Task:
Give back exactly the lines starting at the one with "How do I perform: Click" and ending at the last line of the data below. Pictures are not part of the copy.

┌──

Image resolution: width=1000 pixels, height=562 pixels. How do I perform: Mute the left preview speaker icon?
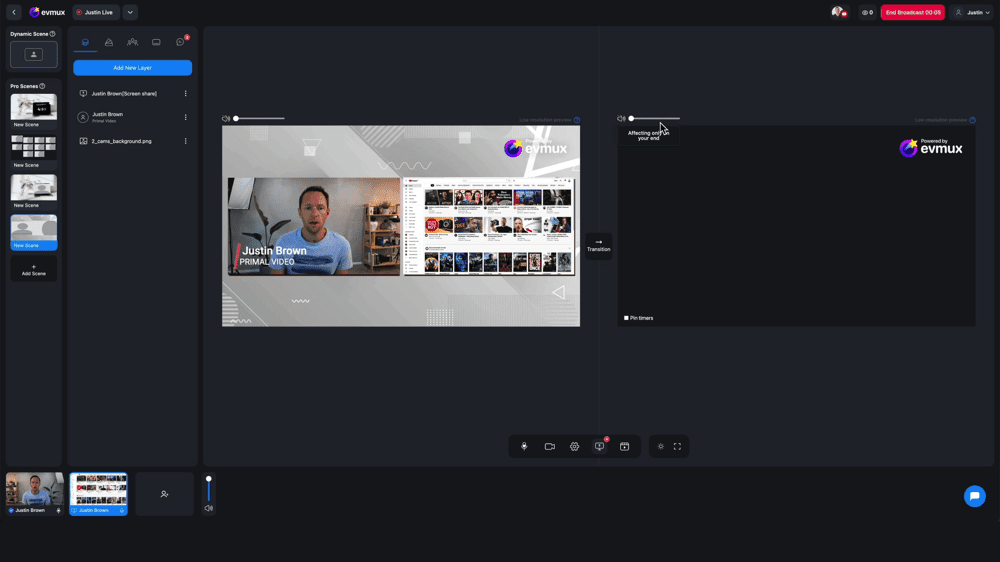226,119
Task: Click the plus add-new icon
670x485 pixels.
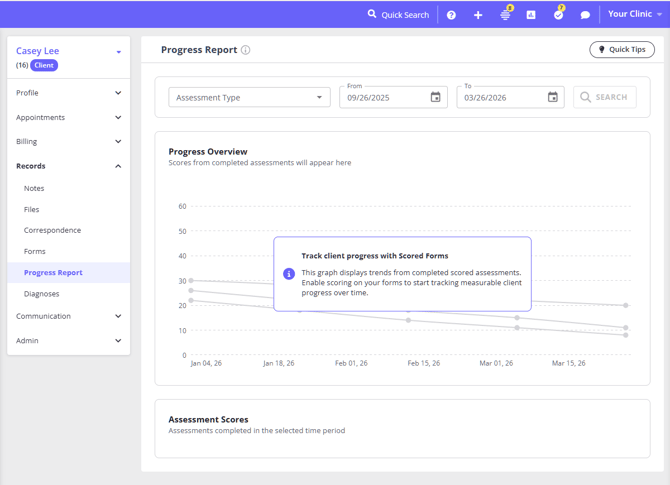Action: tap(478, 15)
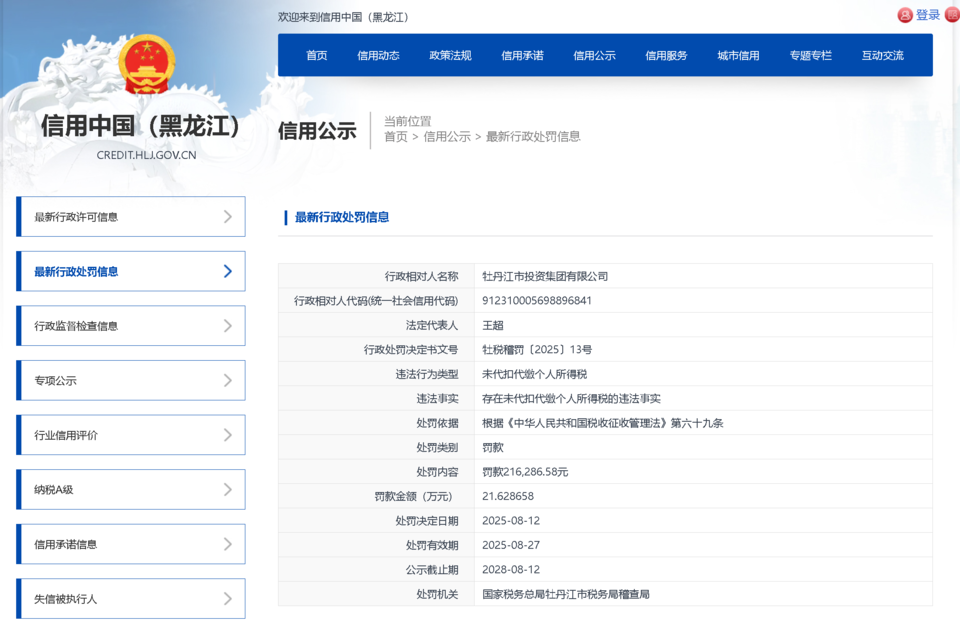
Task: Click the red user login icon
Action: [x=905, y=15]
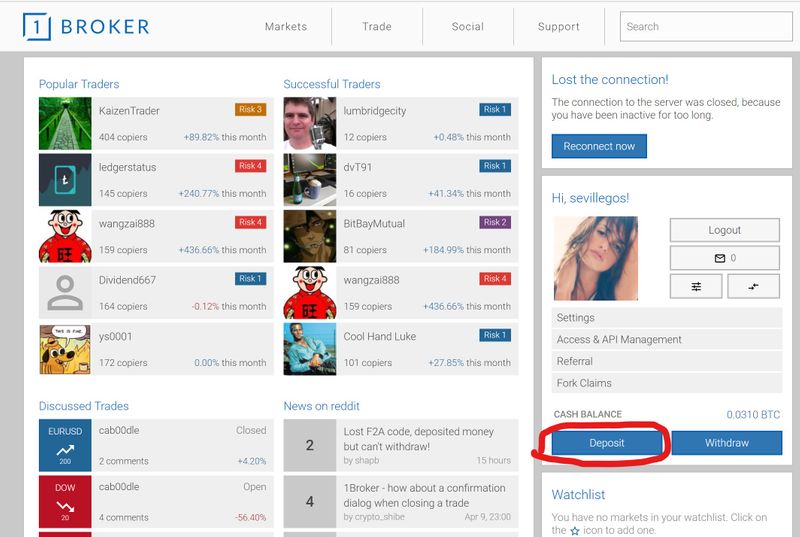
Task: Open the messages envelope inbox button
Action: pyautogui.click(x=724, y=258)
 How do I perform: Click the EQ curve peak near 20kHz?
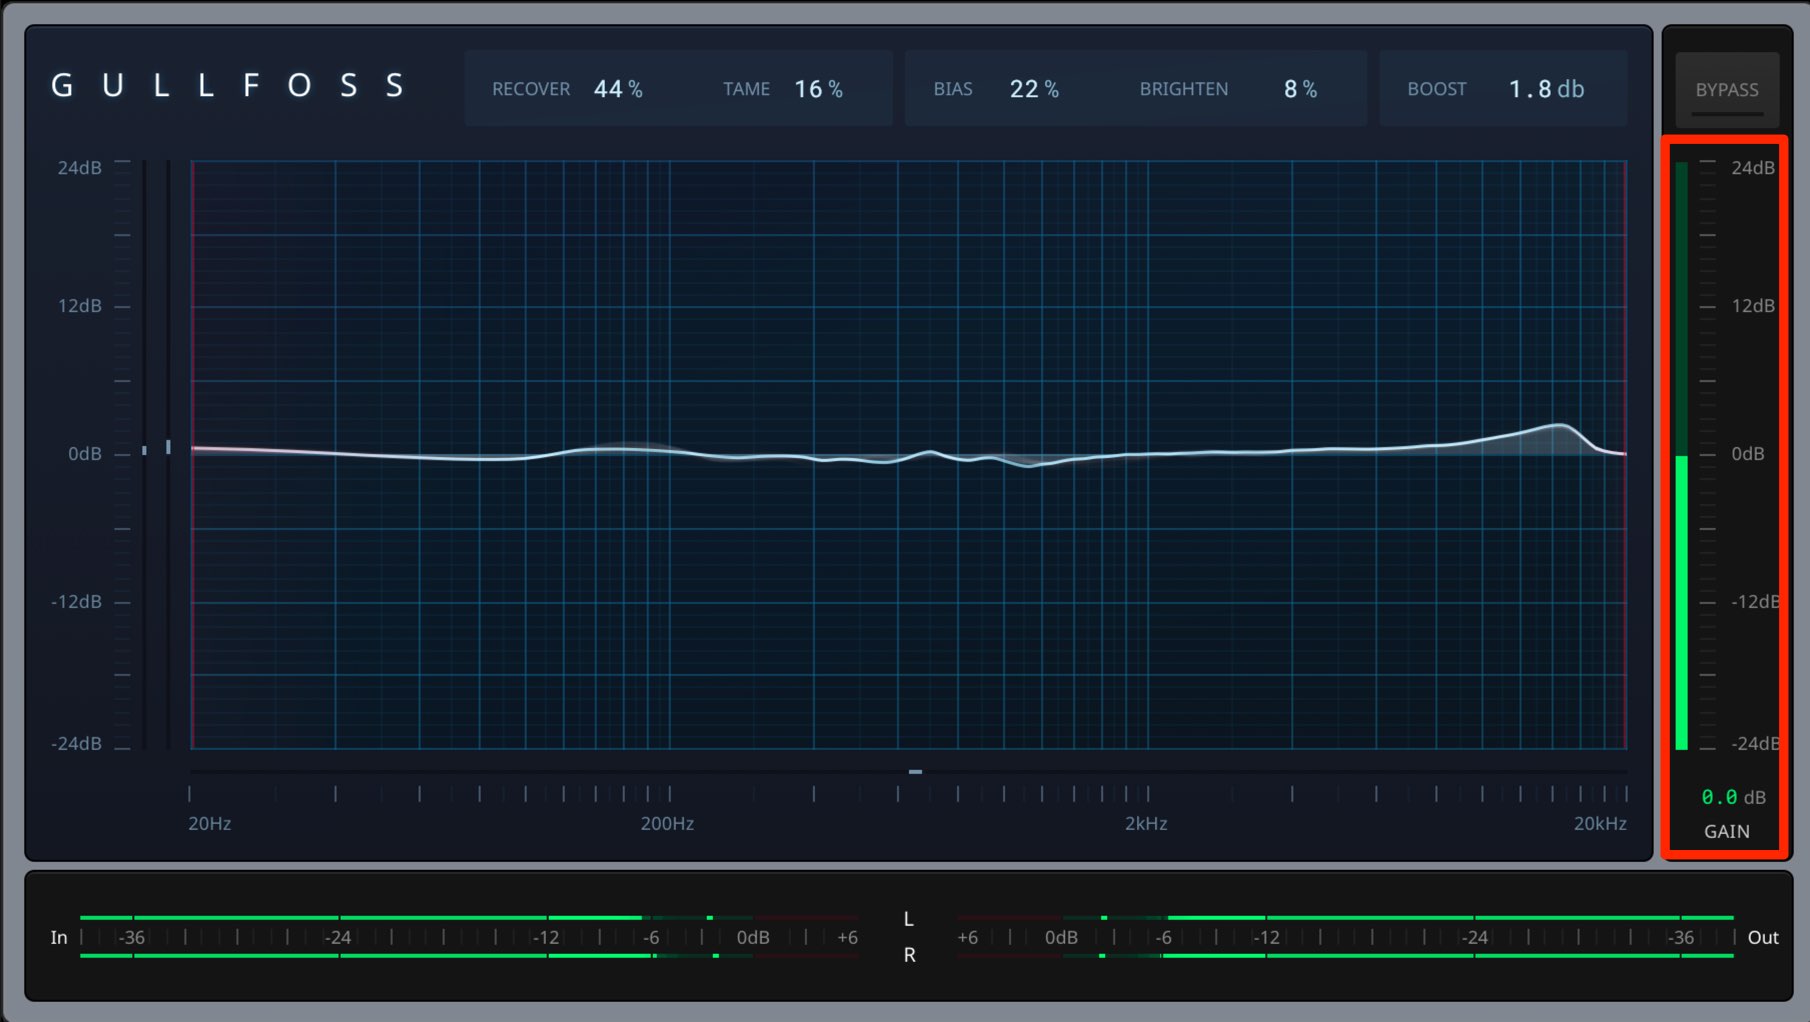pos(1559,426)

└──

Written reply:
 How do I perform: Click the EQ curve peak near 20kHz?
pos(1559,426)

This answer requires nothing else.